DATA:
☆ ☆ ☆ ☆

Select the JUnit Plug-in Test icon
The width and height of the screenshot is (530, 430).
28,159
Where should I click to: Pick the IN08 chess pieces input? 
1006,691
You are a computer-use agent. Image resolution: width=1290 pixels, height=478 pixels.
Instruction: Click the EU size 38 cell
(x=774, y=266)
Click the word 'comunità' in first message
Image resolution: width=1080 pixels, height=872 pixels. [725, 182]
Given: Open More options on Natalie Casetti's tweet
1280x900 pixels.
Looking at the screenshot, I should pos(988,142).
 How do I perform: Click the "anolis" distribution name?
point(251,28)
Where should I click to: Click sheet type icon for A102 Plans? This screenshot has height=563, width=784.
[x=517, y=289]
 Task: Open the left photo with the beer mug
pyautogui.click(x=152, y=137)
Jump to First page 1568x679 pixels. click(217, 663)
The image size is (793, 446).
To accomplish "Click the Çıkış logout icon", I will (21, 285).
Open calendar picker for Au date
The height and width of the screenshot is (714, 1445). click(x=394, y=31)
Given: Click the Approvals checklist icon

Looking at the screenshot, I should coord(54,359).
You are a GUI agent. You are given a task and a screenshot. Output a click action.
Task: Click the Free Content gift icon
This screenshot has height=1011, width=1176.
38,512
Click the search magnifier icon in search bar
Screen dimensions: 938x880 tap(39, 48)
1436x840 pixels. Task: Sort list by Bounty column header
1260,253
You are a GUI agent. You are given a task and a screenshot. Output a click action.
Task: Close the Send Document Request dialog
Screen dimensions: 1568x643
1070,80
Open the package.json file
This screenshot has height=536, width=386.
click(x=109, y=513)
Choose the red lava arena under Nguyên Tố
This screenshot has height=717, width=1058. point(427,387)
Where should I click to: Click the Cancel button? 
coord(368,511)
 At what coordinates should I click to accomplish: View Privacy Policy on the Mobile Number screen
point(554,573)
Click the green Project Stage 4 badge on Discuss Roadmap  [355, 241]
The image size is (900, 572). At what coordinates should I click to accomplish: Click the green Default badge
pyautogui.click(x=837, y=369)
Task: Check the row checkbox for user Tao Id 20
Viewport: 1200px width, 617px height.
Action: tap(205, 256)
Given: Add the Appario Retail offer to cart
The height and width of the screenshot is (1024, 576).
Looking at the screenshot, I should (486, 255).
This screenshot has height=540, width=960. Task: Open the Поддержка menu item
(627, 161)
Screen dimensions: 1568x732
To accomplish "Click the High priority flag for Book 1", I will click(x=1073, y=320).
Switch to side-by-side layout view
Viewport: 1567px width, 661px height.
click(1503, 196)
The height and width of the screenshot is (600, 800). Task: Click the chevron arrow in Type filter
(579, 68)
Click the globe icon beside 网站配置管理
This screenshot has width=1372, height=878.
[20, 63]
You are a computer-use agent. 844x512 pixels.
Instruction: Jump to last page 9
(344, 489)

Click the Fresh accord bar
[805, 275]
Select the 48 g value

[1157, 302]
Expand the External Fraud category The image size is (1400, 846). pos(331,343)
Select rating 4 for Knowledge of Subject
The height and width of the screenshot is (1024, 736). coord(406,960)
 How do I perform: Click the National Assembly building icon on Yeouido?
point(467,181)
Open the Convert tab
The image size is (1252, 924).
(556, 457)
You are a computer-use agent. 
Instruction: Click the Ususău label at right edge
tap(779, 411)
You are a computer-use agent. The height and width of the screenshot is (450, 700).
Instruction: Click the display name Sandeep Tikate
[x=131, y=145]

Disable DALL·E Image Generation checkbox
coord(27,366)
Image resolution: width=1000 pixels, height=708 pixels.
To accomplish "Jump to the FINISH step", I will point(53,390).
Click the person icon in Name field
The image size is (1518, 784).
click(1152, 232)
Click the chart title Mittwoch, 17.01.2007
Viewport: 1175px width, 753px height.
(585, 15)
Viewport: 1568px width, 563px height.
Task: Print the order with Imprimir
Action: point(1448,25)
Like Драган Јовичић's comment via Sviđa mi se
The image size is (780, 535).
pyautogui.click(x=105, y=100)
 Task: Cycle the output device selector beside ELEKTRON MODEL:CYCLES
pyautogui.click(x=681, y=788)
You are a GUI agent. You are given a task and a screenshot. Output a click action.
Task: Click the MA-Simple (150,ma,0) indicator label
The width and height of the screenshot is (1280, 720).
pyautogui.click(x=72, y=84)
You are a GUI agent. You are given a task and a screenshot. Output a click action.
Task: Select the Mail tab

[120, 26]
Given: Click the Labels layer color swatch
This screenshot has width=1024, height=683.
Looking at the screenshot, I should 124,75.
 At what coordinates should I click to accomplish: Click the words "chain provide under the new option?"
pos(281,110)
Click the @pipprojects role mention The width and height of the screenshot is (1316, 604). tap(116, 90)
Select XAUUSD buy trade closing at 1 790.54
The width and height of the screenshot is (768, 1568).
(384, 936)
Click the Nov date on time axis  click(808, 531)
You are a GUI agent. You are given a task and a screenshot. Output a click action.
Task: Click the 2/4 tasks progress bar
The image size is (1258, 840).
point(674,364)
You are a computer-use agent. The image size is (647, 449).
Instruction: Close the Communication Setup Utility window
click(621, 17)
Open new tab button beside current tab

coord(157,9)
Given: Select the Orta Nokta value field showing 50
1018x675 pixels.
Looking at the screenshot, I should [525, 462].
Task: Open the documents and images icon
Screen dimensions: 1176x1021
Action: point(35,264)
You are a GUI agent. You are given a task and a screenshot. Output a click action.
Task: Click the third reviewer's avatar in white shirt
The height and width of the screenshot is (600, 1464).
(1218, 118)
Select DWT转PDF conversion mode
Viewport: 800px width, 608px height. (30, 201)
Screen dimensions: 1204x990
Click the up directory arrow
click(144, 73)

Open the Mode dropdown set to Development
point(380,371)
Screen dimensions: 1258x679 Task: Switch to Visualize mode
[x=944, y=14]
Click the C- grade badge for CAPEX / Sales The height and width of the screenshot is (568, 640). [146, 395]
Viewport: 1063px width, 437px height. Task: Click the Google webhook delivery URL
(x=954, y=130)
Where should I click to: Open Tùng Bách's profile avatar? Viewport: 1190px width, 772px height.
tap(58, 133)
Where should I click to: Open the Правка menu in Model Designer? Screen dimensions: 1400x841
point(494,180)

☆ ☆ ☆ ☆

WHAT IS REQUIRED: Each record above is to be restated word for word.

RESPONSE:
Select the JUnit Plug-in Test icon
The width and height of the screenshot is (530, 430).
28,159
Where should I click to: Pick the IN08 chess pieces input? 
1006,691
You are a computer-use agent. Image resolution: width=1290 pixels, height=478 pixels.
Instruction: Click the EU size 38 cell
(x=774, y=266)
Click the word 'comunità' in first message
Image resolution: width=1080 pixels, height=872 pixels. [725, 182]
Given: Open More options on Natalie Casetti's tweet
1280x900 pixels.
Looking at the screenshot, I should pos(988,142).
 How do I perform: Click the "anolis" distribution name?
point(251,28)
Where should I click to: Click sheet type icon for A102 Plans? This screenshot has height=563, width=784.
[x=517, y=289]
 Task: Open the left photo with the beer mug
pyautogui.click(x=152, y=137)
Jump to First page 1568x679 pixels. click(217, 663)
The image size is (793, 446).
To accomplish "Click the Çıkış logout icon", I will (21, 285).
Open calendar picker for Au date
The height and width of the screenshot is (714, 1445). click(x=394, y=31)
Given: Click the Approvals checklist icon

Looking at the screenshot, I should coord(54,359).
You are a GUI agent. You are given a task and a screenshot. Output a click action.
Task: Click the Free Content gift icon
This screenshot has height=1011, width=1176.
38,512
Click the search magnifier icon in search bar
Screen dimensions: 938x880 tap(39, 48)
1436x840 pixels. Task: Sort list by Bounty column header
1260,253
You are a GUI agent. You are given a task and a screenshot. Output a click action.
Task: Close the Send Document Request dialog
Screen dimensions: 1568x643
1070,80
Open the package.json file
This screenshot has height=536, width=386.
click(x=109, y=513)
Choose the red lava arena under Nguyên Tố
This screenshot has height=717, width=1058. point(427,387)
Where should I click to: Click the Cancel button? 
coord(368,511)
 At what coordinates should I click to accomplish: View Privacy Policy on the Mobile Number screen
point(554,573)
Click the green Project Stage 4 badge on Discuss Roadmap  [355, 241]
The image size is (900, 572). At what coordinates should I click to accomplish: Click the green Default badge
pyautogui.click(x=837, y=369)
Task: Check the row checkbox for user Tao Id 20
Viewport: 1200px width, 617px height.
Action: tap(205, 256)
Given: Add the Appario Retail offer to cart
The height and width of the screenshot is (1024, 576).
Looking at the screenshot, I should (486, 255).
This screenshot has height=540, width=960. Task: Open the Поддержка menu item
(627, 161)
Screen dimensions: 1568x732
To accomplish "Click the High priority flag for Book 1", I will click(x=1073, y=320).
Switch to side-by-side layout view
Viewport: 1567px width, 661px height.
click(1503, 196)
The height and width of the screenshot is (600, 800). Task: Click the chevron arrow in Type filter
(579, 68)
Click the globe icon beside 网站配置管理
This screenshot has width=1372, height=878.
[20, 63]
You are a computer-use agent. 844x512 pixels.
Instruction: Jump to last page 9
(344, 489)

Click the Fresh accord bar
[805, 275]
Select the 48 g value

[1157, 302]
Expand the External Fraud category The image size is (1400, 846). pos(331,343)
Select rating 4 for Knowledge of Subject
The height and width of the screenshot is (1024, 736). coord(406,960)
 How do I perform: Click the National Assembly building icon on Yeouido?
point(467,181)
Open the Convert tab
The image size is (1252, 924).
(556, 457)
You are a computer-use agent. 
Instruction: Click the Ususău label at right edge
tap(779, 411)
You are a computer-use agent. The height and width of the screenshot is (450, 700).
Instruction: Click the display name Sandeep Tikate
[x=131, y=145]

Disable DALL·E Image Generation checkbox
coord(27,366)
Image resolution: width=1000 pixels, height=708 pixels.
To accomplish "Jump to the FINISH step", I will point(53,390).
Click the person icon in Name field
The image size is (1518, 784).
click(1152, 232)
Click the chart title Mittwoch, 17.01.2007
Viewport: 1175px width, 753px height.
(585, 15)
Viewport: 1568px width, 563px height.
Task: Print the order with Imprimir
Action: point(1448,25)
Like Драган Јовичић's comment via Sviđa mi se
The image size is (780, 535).
pyautogui.click(x=105, y=100)
 Task: Cycle the output device selector beside ELEKTRON MODEL:CYCLES
pyautogui.click(x=681, y=788)
You are a GUI agent. You are given a task and a screenshot. Output a click action.
Task: Click the MA-Simple (150,ma,0) indicator label
The width and height of the screenshot is (1280, 720).
pyautogui.click(x=72, y=84)
You are a GUI agent. You are given a task and a screenshot. Output a click action.
Task: Select the Mail tab

[120, 26]
Given: Click the Labels layer color swatch
This screenshot has width=1024, height=683.
Looking at the screenshot, I should 124,75.
 At what coordinates should I click to accomplish: Click the words "chain provide under the new option?"
pos(281,110)
Click the @pipprojects role mention The width and height of the screenshot is (1316, 604). tap(116, 90)
Select XAUUSD buy trade closing at 1 790.54
The width and height of the screenshot is (768, 1568).
(384, 936)
Click the Nov date on time axis  click(808, 531)
You are a GUI agent. You are given a task and a screenshot. Output a click action.
Task: Click the 2/4 tasks progress bar
The image size is (1258, 840).
point(674,364)
You are a computer-use agent. The image size is (647, 449).
Instruction: Close the Communication Setup Utility window
click(621, 17)
Open new tab button beside current tab

coord(157,9)
Given: Select the Orta Nokta value field showing 50
1018x675 pixels.
Looking at the screenshot, I should [525, 462].
Task: Open the documents and images icon
Screen dimensions: 1176x1021
Action: point(35,264)
You are a GUI agent. You are given a task and a screenshot. Output a click action.
Task: Click the third reviewer's avatar in white shirt
The height and width of the screenshot is (600, 1464).
(1218, 118)
Select DWT转PDF conversion mode
Viewport: 800px width, 608px height. (30, 201)
Screen dimensions: 1204x990
Click the up directory arrow
click(144, 73)

Open the Mode dropdown set to Development
point(380,371)
Screen dimensions: 1258x679 Task: Switch to Visualize mode
[x=944, y=14]
Click the C- grade badge for CAPEX / Sales The height and width of the screenshot is (568, 640). [146, 395]
Viewport: 1063px width, 437px height. Task: Click the Google webhook delivery URL
(x=954, y=130)
Where should I click to: Open Tùng Bách's profile avatar? Viewport: 1190px width, 772px height.
tap(58, 133)
Where should I click to: Open the Правка menu in Model Designer? Screen dimensions: 1400x841
point(494,180)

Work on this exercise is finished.